--- The records ---

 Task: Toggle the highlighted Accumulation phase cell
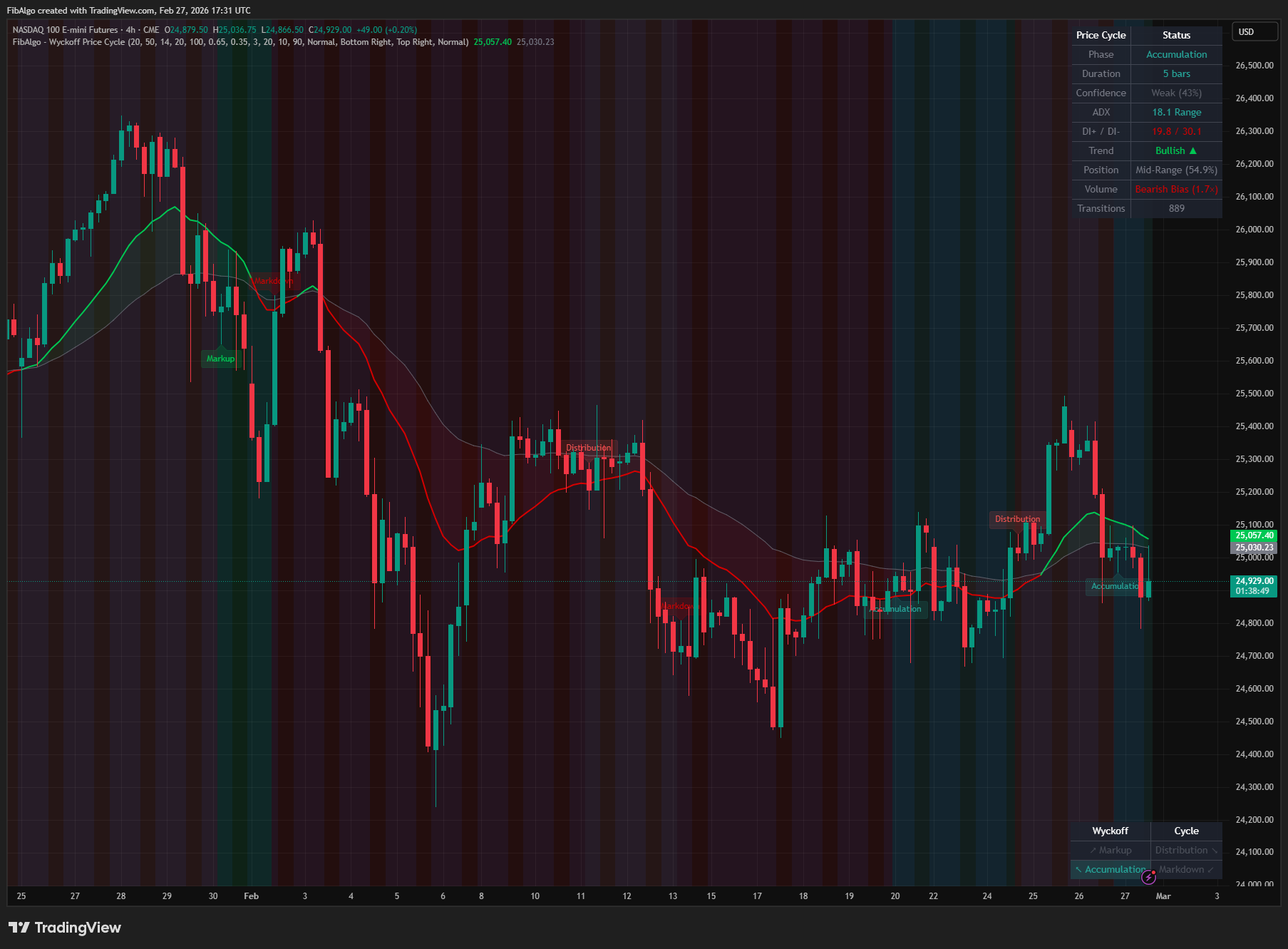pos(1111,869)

---
--- The records ---

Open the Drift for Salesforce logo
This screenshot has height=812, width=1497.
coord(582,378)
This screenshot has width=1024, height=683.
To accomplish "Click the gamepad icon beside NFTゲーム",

---

» Directions for this task
Copy out the data verbatim, starting at the line that contains "Open the Drift for Salesforce logo" and ending after the line that contains "the gamepad icon", with both of those lines included.

» Task answer
Open the Drift for Salesforce logo
This screenshot has height=812, width=1497.
coord(582,378)
This screenshot has width=1024, height=683.
To accomplish "Click the gamepad icon beside NFTゲーム",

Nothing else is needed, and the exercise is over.